ちょうど桜が終わったころにでてくると書いてあったサイトもあるので、アミガサタケに間違いがないだろう。珍しいと思ったが、以外と都内でも見受けられるようだ。
庭のアミガサタケはサイトで検索したものより形は悪い。食べるのには気持ちが悪いけれど、調理をすると美味しいらしい。フランス料理ではモリーユと言って良く使われる食材のようだ。
10数年見続けている庭だが、初めてこのキノコを見たというよりも、キノコ自体を初めてみた。なんでこんな植物がここにと考えたが、いま生い茂ってきた雑草を見ていて、何でも飛んでくるものなのだと納得した。
この庭だけでも、ここ数年で猛威を振るう雑草が年ごとに変わって来ているのに気付いていたからだ。
何年か前に庭がムラサキハナナで一杯になって美しいことがあったが、気がつくと数年後にはナガミヒナゲシで一杯になった。
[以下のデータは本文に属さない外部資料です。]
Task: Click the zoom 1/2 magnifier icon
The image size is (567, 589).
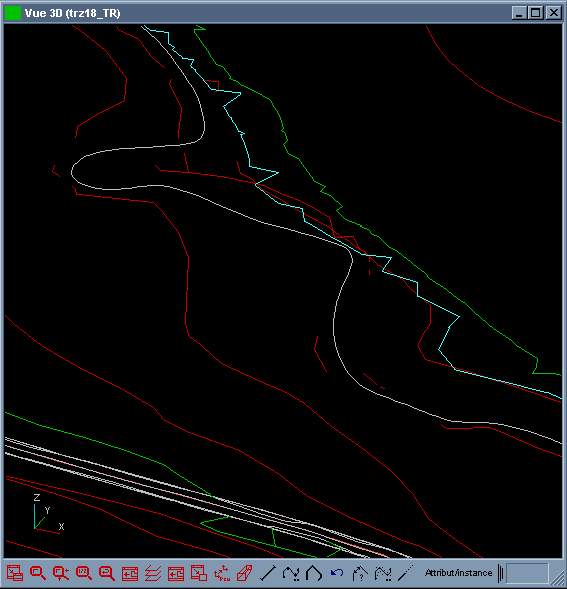Action: tap(83, 573)
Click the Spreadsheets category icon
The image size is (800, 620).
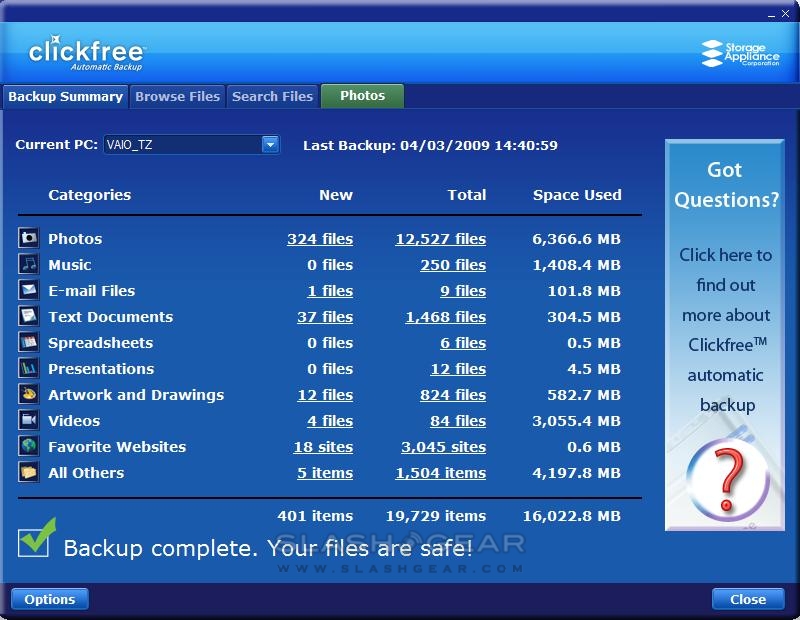point(28,342)
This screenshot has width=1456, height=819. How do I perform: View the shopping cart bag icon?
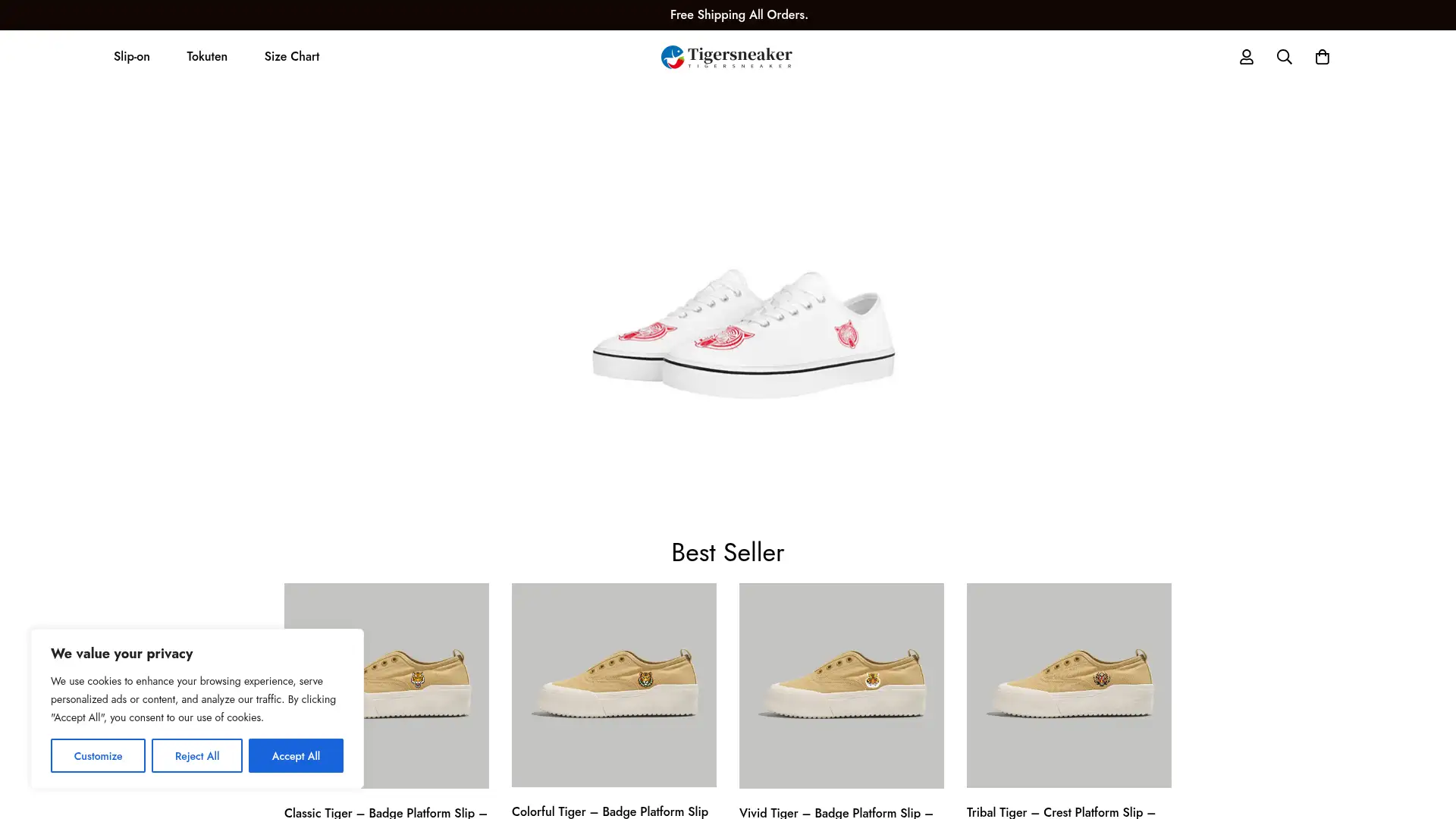(x=1323, y=56)
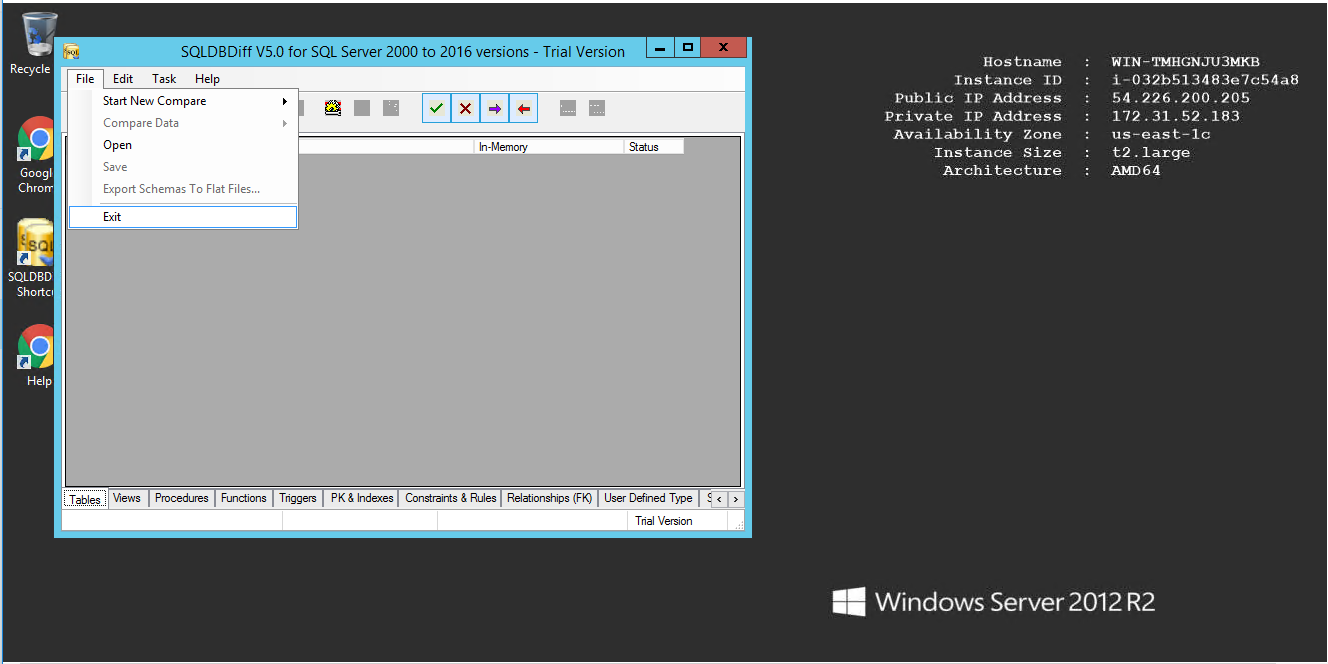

このナガミヒナゲシは同じ頃に仕事場の周辺やその後も行く先々で見るようになった雑草で、ここ数年で急に増えてきた。
原産は地中海沿岸、日本では1961年に世田谷区で初めて確認された帰化植物だ。種が小さくて大量に結実し、車のタイヤなどについて日本中に広がったようだ。コンクリートによってアルカリ化した土壌でも充分繁殖するとても丈夫な植物だ。
今年の庭の雑草はどちらかというと昔から多かったノビルとつくしの中にナガミヒナゲシがちらほら咲いている。ムラサキハナナは全く見えなくなった。
しかし、もしかしたら今年はアミガサタケも増えているのかもしれない。というのも、友人が都内の公園の植え込みでアミガサタケをみつけている。植物に造詣の深いその友人も初めて目にしたようだった。
今年の天候や風向きがアミガサタケの胞子が関東近県で出てくるのにちょうど良い条件になっていたのかも知れない。
住宅や街路樹の植栽にはあきれるほどの経済的な流行があるが、雑草の流行には人工的な理由はないだろうと思った。しかし、大きく見ると自然のありようを狂わせてしまうという人工的な理由も多いにありそうである。